In response to revelations of BIN’s involvement, Hendropriyono told the Jakarta Post that he had no connection to Munir’s killing. His reason was not that BIN would never involve itself in such activities, but rather that Munir “was too insignificant anyway”. Hendropriyono went on to use the opportunity to call for greater powers for the security forces to deal with “terrorism” as “security authorities are allowed only to arrest those suspected of launching terrorist attacks.”
Six years after the fall of Suharto, Hendropriyono’s comments reveal the extent to which the security apparatus now feels it can act with impunity. In 1998, the armed forces, which had been a brutal instrument of repression under Suharto, were compelled to take a step back. With the assistance of successive presidents, including the so-called reformers Megawati Sukarnoputri and Abdurrahman Wahid, the security forces have more and more openly flouted democratic rights, particularly in their operations against separatists in Papua and Aceh.

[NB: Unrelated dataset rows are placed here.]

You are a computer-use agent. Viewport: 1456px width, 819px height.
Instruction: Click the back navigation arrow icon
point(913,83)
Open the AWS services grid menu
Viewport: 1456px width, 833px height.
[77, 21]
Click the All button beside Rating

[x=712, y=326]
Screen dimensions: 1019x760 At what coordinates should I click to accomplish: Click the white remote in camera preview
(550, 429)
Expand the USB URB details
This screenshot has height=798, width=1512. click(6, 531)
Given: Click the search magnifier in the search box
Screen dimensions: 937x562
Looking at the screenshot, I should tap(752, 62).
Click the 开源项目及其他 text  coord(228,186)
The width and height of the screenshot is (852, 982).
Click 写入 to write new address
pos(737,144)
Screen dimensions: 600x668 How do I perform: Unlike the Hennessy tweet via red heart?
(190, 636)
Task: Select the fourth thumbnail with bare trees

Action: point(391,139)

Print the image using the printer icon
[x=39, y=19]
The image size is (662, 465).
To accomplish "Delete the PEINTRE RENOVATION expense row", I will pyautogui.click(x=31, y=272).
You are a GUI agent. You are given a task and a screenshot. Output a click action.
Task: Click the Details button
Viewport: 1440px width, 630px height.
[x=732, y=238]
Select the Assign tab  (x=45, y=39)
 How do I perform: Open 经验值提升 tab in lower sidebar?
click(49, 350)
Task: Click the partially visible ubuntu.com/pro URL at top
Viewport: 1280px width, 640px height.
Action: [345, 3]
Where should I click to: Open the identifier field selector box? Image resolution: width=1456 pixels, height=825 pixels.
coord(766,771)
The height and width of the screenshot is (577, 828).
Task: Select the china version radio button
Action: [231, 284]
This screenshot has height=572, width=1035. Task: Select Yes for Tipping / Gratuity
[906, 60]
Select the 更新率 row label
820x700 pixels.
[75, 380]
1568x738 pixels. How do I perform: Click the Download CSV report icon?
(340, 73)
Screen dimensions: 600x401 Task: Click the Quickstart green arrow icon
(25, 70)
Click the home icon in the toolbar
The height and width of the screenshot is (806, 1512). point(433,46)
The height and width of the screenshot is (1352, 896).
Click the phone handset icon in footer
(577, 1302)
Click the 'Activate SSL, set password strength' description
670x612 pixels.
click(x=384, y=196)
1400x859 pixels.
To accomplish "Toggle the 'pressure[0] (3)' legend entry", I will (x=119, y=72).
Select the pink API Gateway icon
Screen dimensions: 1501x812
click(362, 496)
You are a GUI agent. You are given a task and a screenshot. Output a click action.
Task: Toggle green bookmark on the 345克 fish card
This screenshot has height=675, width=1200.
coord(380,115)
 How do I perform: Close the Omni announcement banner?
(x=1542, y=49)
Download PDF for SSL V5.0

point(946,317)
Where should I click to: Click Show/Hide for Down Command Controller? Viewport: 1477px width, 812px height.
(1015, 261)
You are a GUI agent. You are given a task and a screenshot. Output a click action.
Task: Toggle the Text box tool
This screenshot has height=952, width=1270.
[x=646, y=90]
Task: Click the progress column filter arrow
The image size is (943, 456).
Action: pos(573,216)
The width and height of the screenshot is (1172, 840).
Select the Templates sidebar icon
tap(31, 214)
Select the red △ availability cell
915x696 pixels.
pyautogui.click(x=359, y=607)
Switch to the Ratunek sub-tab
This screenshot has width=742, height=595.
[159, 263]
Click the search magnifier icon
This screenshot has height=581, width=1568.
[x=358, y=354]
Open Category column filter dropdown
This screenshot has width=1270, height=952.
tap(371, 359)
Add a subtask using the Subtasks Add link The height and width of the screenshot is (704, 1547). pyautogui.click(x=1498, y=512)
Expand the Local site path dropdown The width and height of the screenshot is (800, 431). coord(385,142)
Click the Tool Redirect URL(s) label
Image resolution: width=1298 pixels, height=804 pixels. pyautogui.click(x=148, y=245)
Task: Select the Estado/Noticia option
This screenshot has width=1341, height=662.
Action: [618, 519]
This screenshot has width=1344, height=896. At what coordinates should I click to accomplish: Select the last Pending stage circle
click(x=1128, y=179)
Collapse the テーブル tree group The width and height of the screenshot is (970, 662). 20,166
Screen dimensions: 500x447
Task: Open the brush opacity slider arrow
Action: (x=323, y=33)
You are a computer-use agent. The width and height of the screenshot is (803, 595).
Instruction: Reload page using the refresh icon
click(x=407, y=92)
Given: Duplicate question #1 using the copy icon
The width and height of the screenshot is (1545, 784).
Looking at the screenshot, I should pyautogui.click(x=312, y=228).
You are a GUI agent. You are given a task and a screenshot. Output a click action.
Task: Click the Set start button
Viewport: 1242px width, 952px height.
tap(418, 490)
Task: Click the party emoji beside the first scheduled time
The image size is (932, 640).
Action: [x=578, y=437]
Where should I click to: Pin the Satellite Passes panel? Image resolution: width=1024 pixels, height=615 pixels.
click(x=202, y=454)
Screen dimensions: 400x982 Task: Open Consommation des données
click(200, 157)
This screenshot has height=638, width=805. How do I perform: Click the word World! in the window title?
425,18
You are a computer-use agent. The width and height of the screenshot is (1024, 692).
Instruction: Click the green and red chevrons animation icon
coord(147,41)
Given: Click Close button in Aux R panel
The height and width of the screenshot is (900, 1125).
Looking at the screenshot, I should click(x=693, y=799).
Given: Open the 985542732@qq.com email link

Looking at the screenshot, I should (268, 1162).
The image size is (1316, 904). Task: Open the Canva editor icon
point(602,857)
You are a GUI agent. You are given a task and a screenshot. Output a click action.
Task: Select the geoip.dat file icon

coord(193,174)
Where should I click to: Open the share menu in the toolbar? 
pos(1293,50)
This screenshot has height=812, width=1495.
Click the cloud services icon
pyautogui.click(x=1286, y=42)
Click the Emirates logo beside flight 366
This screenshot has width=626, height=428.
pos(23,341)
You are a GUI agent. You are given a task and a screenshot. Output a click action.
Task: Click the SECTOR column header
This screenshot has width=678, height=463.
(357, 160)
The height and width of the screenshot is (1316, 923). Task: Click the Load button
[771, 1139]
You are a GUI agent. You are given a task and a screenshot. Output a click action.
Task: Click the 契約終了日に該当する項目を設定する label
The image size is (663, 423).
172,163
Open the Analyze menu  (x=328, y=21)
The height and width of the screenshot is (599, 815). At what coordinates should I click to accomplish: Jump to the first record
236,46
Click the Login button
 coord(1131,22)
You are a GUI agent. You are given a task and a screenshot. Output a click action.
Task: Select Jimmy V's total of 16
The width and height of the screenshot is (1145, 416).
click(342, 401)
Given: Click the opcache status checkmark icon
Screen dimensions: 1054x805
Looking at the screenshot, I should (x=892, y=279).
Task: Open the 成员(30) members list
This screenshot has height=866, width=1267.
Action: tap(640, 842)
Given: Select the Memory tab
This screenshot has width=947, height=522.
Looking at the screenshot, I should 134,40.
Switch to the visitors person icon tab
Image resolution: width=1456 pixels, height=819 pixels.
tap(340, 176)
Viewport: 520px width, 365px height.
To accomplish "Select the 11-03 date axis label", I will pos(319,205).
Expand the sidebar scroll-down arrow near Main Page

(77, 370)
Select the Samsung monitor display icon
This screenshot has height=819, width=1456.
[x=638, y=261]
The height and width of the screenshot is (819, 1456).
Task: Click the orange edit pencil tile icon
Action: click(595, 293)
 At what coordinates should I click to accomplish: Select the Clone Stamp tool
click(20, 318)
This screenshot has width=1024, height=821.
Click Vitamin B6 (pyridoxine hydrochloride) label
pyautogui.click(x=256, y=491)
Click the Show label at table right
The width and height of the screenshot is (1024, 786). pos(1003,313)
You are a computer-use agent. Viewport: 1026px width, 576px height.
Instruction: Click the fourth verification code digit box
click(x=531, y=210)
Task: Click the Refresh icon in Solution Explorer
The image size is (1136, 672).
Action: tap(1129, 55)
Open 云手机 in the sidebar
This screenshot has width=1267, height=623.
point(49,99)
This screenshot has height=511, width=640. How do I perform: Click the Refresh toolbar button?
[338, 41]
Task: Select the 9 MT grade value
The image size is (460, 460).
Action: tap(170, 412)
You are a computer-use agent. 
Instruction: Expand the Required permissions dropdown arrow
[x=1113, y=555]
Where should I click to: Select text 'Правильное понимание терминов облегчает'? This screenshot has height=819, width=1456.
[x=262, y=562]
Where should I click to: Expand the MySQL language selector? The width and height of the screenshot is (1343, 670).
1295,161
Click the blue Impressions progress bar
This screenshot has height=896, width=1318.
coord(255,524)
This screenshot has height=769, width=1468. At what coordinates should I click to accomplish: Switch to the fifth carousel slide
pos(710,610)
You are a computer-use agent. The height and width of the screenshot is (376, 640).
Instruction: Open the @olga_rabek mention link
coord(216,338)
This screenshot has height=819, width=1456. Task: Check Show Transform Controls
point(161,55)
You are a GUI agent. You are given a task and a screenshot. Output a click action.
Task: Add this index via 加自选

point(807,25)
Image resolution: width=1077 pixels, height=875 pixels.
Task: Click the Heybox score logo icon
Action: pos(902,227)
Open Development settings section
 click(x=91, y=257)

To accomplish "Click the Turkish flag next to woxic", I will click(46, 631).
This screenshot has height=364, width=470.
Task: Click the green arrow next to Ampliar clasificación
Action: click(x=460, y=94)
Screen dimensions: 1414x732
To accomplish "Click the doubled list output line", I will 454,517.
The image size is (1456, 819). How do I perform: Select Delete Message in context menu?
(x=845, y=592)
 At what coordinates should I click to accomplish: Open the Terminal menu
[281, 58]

Munir’s killing, which took place on the eve of the installation of former general Susilo Bambang Yudhoyono as president, is a further indication that the so-called democratic reforms following the end of the Suharto junta are little more than a façade. Munir was highly critical of Yudhoyono’s role as top security minister under Megawati in launching a massive counter-insurgency operation against Acehnese separatists in May 2003.